Я вспоминаю это ощущение, не мозгом, но телом. Как мы играли на школьном вечере, и мне пришлось напиться крепленого пива, которое Ида Линн украла из гаража своего дяди, я проглотил три банки, чтобы заглушить парализующий страх, превращающий ноги в лапшу перед микрофонной стойкой. Я вспомнил сцену и тридцать человек в зале, из которых только пятеро смотрели в нашу сторону. Она в узких блестящих штанах из латекса, волосы заколоты сверху, как будто ирокез, на футболке надпись — «Love Hurts». В тот день она набила себе новую татуировку, цитату из песни, в строчку вдоль ключицы. «Protect me from, what I want»[40]
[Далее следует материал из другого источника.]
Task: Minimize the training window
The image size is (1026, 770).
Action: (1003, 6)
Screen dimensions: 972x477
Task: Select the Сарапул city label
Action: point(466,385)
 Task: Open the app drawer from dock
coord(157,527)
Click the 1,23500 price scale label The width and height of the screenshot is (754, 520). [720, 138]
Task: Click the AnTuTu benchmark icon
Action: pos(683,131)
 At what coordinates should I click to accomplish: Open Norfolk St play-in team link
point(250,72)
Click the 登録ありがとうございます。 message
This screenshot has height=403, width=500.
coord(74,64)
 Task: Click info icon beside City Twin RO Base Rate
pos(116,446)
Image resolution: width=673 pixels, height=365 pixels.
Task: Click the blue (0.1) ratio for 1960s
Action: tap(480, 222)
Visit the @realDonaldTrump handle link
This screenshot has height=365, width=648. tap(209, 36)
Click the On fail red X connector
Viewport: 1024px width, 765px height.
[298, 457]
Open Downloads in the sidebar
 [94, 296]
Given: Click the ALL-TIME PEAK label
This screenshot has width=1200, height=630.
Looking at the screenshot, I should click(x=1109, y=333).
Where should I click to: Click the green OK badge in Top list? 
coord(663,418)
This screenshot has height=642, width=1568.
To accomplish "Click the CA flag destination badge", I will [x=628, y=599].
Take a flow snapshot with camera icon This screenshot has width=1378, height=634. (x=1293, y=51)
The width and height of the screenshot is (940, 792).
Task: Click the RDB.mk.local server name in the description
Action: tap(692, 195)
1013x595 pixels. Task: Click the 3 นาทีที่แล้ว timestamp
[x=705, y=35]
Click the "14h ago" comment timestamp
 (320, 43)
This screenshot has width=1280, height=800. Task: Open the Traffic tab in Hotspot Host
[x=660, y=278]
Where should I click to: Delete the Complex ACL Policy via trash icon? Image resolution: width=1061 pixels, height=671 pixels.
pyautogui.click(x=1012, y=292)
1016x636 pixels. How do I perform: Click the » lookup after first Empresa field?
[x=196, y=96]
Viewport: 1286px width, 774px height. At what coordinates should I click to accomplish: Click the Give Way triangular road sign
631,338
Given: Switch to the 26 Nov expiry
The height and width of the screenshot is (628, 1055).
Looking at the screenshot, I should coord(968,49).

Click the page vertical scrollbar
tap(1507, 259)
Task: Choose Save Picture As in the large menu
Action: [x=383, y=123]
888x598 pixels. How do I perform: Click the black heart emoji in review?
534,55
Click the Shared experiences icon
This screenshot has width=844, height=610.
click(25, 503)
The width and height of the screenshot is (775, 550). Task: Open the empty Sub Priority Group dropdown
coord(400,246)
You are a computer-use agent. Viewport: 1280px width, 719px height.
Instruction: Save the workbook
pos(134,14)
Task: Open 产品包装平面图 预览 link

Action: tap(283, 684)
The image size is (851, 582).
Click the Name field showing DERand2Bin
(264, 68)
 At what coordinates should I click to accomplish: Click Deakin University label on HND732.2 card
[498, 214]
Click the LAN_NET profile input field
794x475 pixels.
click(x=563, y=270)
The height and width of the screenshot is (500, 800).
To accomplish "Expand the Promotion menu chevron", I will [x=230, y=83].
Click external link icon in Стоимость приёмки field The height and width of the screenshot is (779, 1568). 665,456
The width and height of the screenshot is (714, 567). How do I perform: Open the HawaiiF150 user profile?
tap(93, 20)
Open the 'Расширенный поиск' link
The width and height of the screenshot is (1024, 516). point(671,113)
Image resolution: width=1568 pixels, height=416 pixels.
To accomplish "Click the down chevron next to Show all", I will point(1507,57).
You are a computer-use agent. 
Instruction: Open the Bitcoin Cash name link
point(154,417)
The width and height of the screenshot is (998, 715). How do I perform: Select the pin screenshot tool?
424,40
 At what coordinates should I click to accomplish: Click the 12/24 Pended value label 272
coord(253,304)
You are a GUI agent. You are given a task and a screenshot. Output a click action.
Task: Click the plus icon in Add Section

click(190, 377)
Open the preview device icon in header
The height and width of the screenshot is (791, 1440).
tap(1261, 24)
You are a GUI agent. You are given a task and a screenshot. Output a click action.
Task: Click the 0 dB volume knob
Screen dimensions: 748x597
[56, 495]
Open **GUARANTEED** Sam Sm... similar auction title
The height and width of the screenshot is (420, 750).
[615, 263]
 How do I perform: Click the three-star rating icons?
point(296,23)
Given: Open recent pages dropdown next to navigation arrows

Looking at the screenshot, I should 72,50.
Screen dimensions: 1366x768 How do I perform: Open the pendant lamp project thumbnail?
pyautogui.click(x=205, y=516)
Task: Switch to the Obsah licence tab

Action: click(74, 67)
.Мне, на том же самом месте, она написала другие слова — свое полное имя, Ида Линн Брорсен, немного заваленным детским курсивом. Я так любил ее имя, каждую его букву, сейчас я не могу даже сказать его вслух. Прикрыв глаза, я провожу рукой поверх своей футболки, будто снова чувствуя теребящее покалывание иголки под кожей и ее конфетное дыхание на своей коже. Когда барабанщик топнул по педали, я понял, что слышу музыку по-другому, внутри своей головы. Костный слух, это так называется.
— О’кей, — говорит со сцены Брайан. — Мы сыграем старую, очень старую песню.
Как молитву, я повторяю про себя два слова «Bruise Pristine». Но это не она, это не может быть она. С тех пор как больше нет Иды Линн, нет и этой песни, ее не может быть, она не имеет права звучать, никогда. Это другая.
— I know… you love the song, but not the singer… I know[41]
, — его голос звучит гулко и как-то фальшиво, но это все равно он.Я чувствую, как глохну с каждым глотком пива, как мысли уходят куда-то вдаль, освобождая место, совсем как толпа перед сценой в ожидании мошинга. Только место для чего?
В этот момент из глубины зала к выходу протискиваются два парня, на губах одного из них я вижу кровь, живую настоящую кровь. Мне почему-то вспоминаются слова того мужика, русского хакера, который сменил имя и уехал жить за тысячи километров от места, где родился: «Разрушение — это форма познания».
Я чувствую Лизины горячие пальцы на своем плече. Она кричит мне в ухо, но окружающий рокот сжирает все высокие частоты ее диапазона, оставляя мне только хриплый горячий шепот.
— Пойдем?
Я бросаю на нее вопросительный взгляд. Она кивком растрепанной головы указывает вперед, туда, где толпа перед сценой бурлит и бесится в исступлении. Я с сомнением оглядываю ее хрупкую фигурку, искрящееся каплями пота в ослепляющих отсветах софитов лицо, острый профиль, веселые и как будто злые глаза. Она берет у меня из рук успевшее подогреться от ладоней пиво, приканчивает его залпом, прикрыв глаза. Из темноты ее приоткрытого рта на меня блестит полоска нижних зубов, маленьких и кривых, как у котенка. Она выбрасывает стакан куда-то через мое плечо и, обхватив мою ладонь своими горячими пальцами, тянет меня вперед.